* _抜粋本文_:
2020年5月10日日曜日

ランナーは10m離れた方が良いという件の誤解について

ランナーは10m離れた方が良いという論文について、一般的に誤解がいろいろとあるようなので、正確な情報をお伝えできればと思います。

長くなるのでまとめから言うと、一般的にかなり誤解があります。メディアが切り取ってセンセーショナルに取り上げているからでしょうか。一瞬ですれ違うランナーからの感染リスクは非常に低いです。ランナーと歩行者や、ランナー同士でいがみ合うのは、憎悪や恐怖を増幅させ、ストレスを溜めたり、警察や医療などのリソースを浪費してしまうことにつながるので止めましょう。気にしないのが良いと思います。

誤解1. メディアなどで取り上げられているので、しっかりした論文なんでしょ?
解説1. まだ査読と学会などでの議論を経ていないので、しっかりした論文ではありません。この論文は他の研究者による査読(評価や検証や誤りの有無を確認すること)をまだ通っていません。また、論文が査読を通ったとしても、他の研究論文や学会での議論などで、論文の正当性は低いと評価されることがあります。
また、前回指摘したように医学関係者が共著者にいなかったり、感染力を有する量の飛沫が付着するか否かの議論がないなど、結構問題点があります。

誤解2. ランナーを走らせて実験した結果なんでしょ?
解説2. 流体力学のシミュレーションなので実験結果ではありません。コンピューター上で現実に近い条件で流体力学のシミュレーションを行った結果です。現実に近い条件とは言え、完全に現実を表しているわけではないので、現実の結果とは違う可能性があります。前回指摘したようにサブスリーペースで走っているランナーとウォーキングの人の吐く息のスピードが同じとしていたりします。

誤解3. 全方位に10m離れなければならないんでしょ?
解説3. この論文では横方向は1.5mも離れたら飛沫の付着は無いとなっています。ランナーが走っている軌道から横に1.5mも離れたら安全です。このシミュレーションは無風状態でのものなので、風の影響を考慮するなら風下方向はもうちょっと離れた方が良いですが。とは言え、風が強いときは急速に拡散されてしまうので、気にする必要がなくなると思います。

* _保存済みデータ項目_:
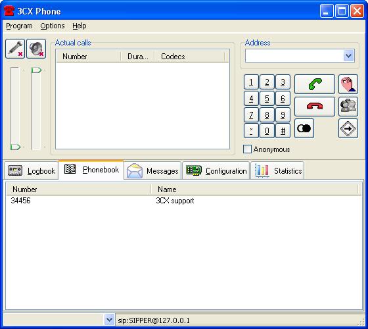This screenshot has width=368, height=329.
Task: Click the hand hold-call icon
Action: 348,84
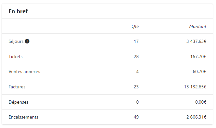216x128 pixels.
Task: Click the Factures quantity 23
Action: coord(136,87)
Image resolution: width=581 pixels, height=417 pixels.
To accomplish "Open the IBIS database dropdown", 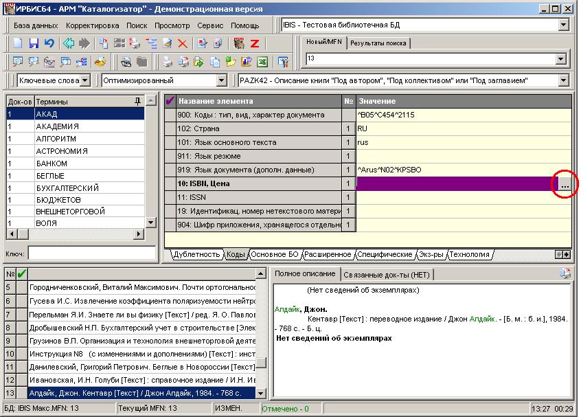I will [x=564, y=25].
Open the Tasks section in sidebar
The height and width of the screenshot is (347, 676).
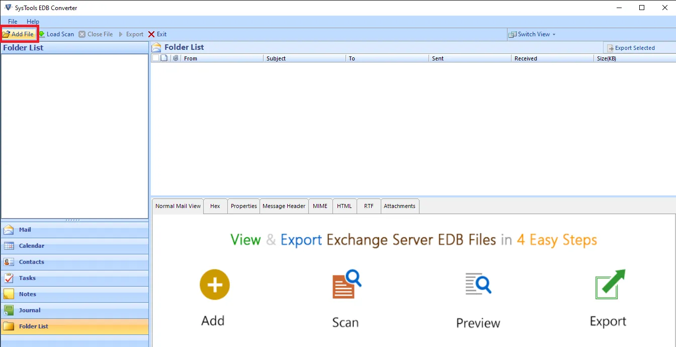tap(27, 278)
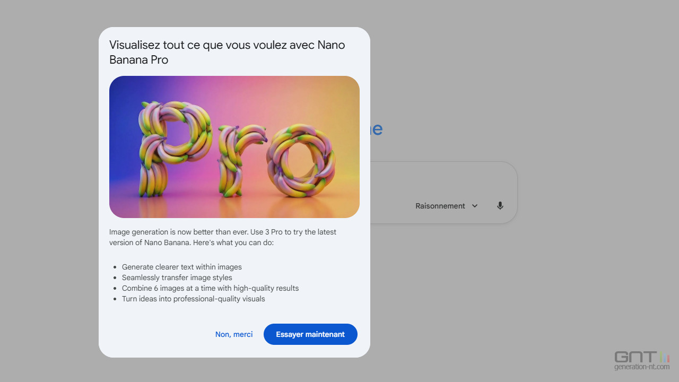Select the professional-quality visuals bullet

pyautogui.click(x=193, y=299)
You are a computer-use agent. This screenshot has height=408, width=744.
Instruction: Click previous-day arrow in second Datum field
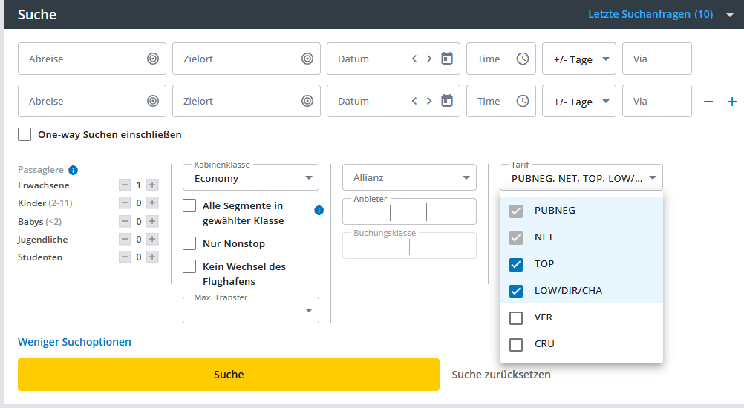tap(414, 101)
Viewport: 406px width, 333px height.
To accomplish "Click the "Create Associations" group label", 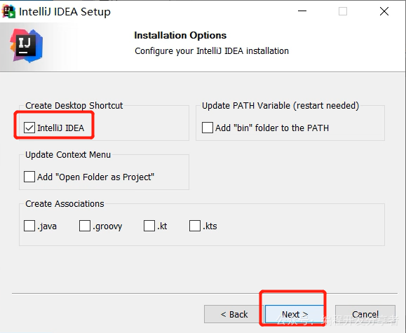I will [65, 204].
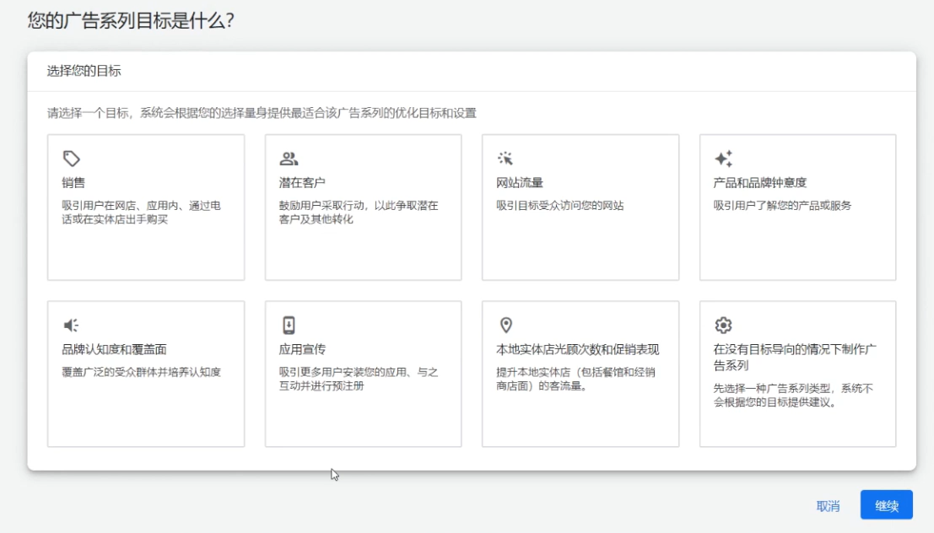Viewport: 934px width, 533px height.
Task: Click the 网站流量 cursor icon
Action: click(x=506, y=158)
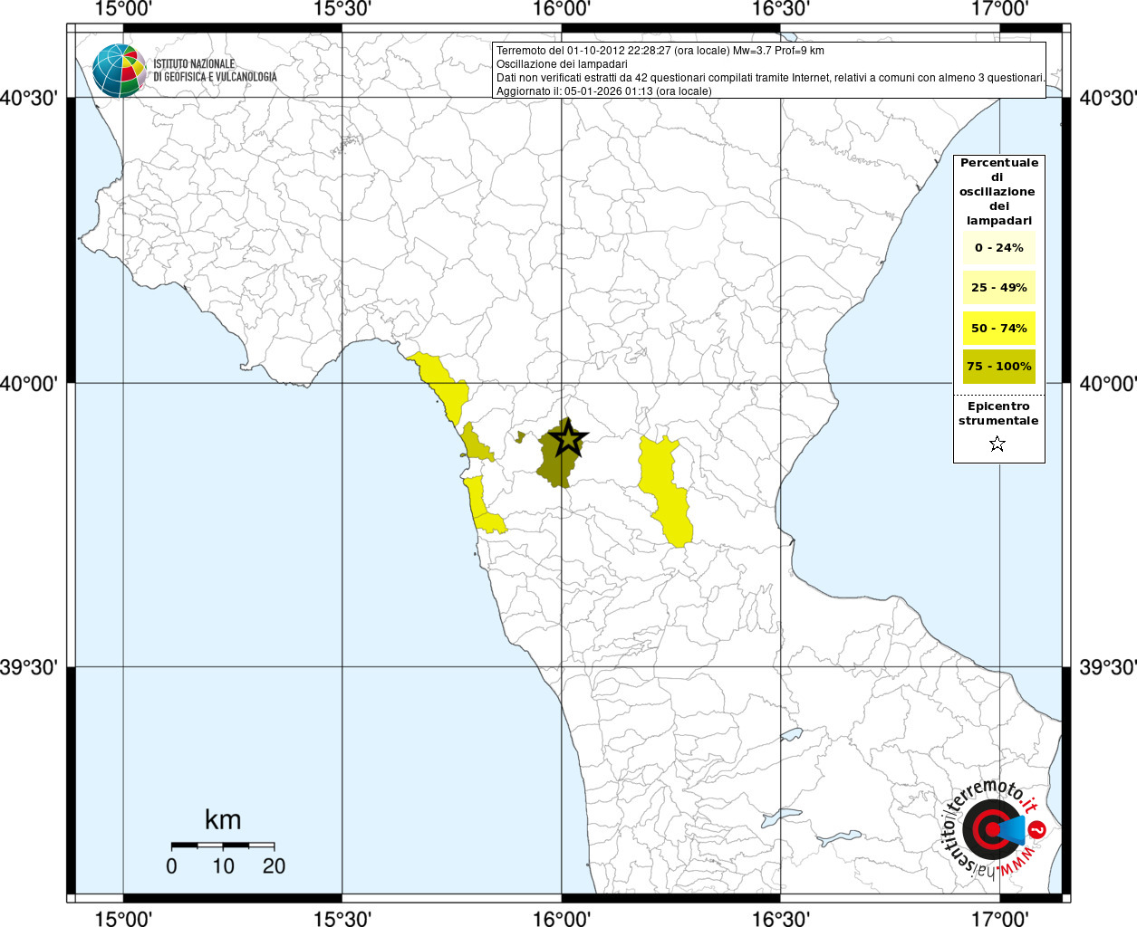Click the 39°30' latitude label on left
The height and width of the screenshot is (927, 1137).
tap(30, 667)
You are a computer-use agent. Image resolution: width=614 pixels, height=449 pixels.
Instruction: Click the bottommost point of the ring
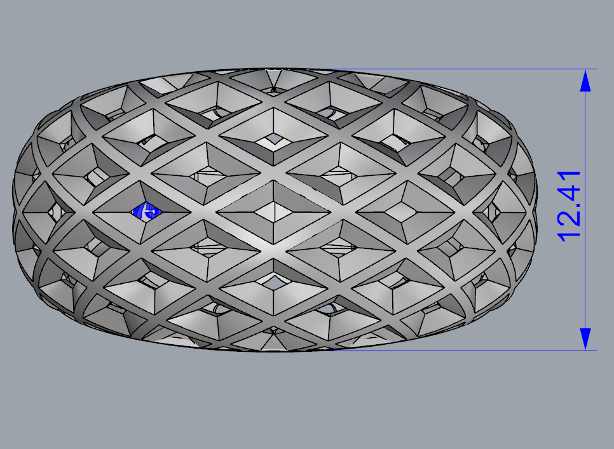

* _課題内容_:
ランナーの10m間隔をめぐる誤解についての文章を、最後の文の続きから書き継いでください。

* _解答_:
論文の図です。出典はこちら横方向は1.5mも離れたら飛沫の付着は無いという結果です。

誤解4. ランナーの後方は10m離れなければならないんでしょ?
解説4. これはちょっとややこしい話なのですが、立ち止まっている人から見た場合、ランナーが吐いた息の飛沫は進行方向前方に進んで拡散します。メディアなどで取り上げられている動画は、周囲で同じスピードで走っているランナーから見た視点でのものです。ランナーは走りながら息を吸って吐いてを繰り返していますが、立ち止まっている人から見た場合、息を吐いた瞬間の位置から進行方向前方に飛沫は進みます。なんでかと言うと、ランナーの口は顔の前に付いており、進行方向前方に息を吐きます。また、論文ではランナーは秒速4mで進みながら、息を相対速度秒速2.5mで吐くとしており、絶対速度(立ち止まっている人から見た速度)は秒速6.5mとなるからです。息を吐いた後、飛沫は周囲の空気の抵抗を受けてすぐに減速されるので、飛沫はランナーが息を吐いた位置からちょっと前方に広がってほぼ止まります。この論文ではこの範囲を詳しく書いていませんが、図から目測で飛沫の広がりを計ると、ランナーの進行方向へ3~4mぐらいしか広がらないようです。
論文で何故ランナーは10m離れた方が良いとされているかと言うと、この飛沫が下に落ちる前に後続のランナーが走ってきて被ってしまうのを避けるためです。飛沫が下に落ちるのは時間にして3秒ぐらいでしょう。また、感染力が高いと考えられる大きな飛沫は1秒もたたずに重力の影響で地面に落ちるはずです。また、前回指摘したように、息を吐いたランナー自身に多くの飛沫が付き、後方のランナーへ流れていく飛沫は減ります。
ランナーからの飛沫を避けるには、前述したように横方向に1.5mぐらい離れれば問題ありません。また、もしもランナーの走っている軌道を横切る必要があるなら、ランナーが通り過ぎてから3秒ほど待ってから横切れば問題ありません。
また、この論文で言っていることは、集団走を長時間しているランナー達がいて、もしも先頭のランナーが感染者だった場合、後続のランナーに感染のリスクがあるということです。一瞬しかすれ違わない人への感染リスクは非常に低いです。例えば集団走を30分間している場合、秒に直すと1800秒間ですが、すれ違うのは1~2秒の話なので、すれ違う人の感染リスクは集団走をしているランナーの1000分の1程度です。また、屋外のスポーツでクラスターが発生した例は無いはずです。スポーツ後のロッカー・シャワールームで感染した例はあるようですが、屋外で行うスポーツ自体の感染リスクは低いと思われます。とは言え、感染可能性を少しでも下げたいのであれば、ひっきりなしにランナーが通るところは避けた方が良いでしょう。散歩・ランニングコースを変えるのをお勧めします。

誤解5. ランナーから飛沫が10m飛ぶんでしょ?
解説5. 先に書いたように、ランナーが吐きだす飛沫はランナーが息を吐いた位置から進行方向へ3~4mぐらい、横方向は1.5mしか広がりません。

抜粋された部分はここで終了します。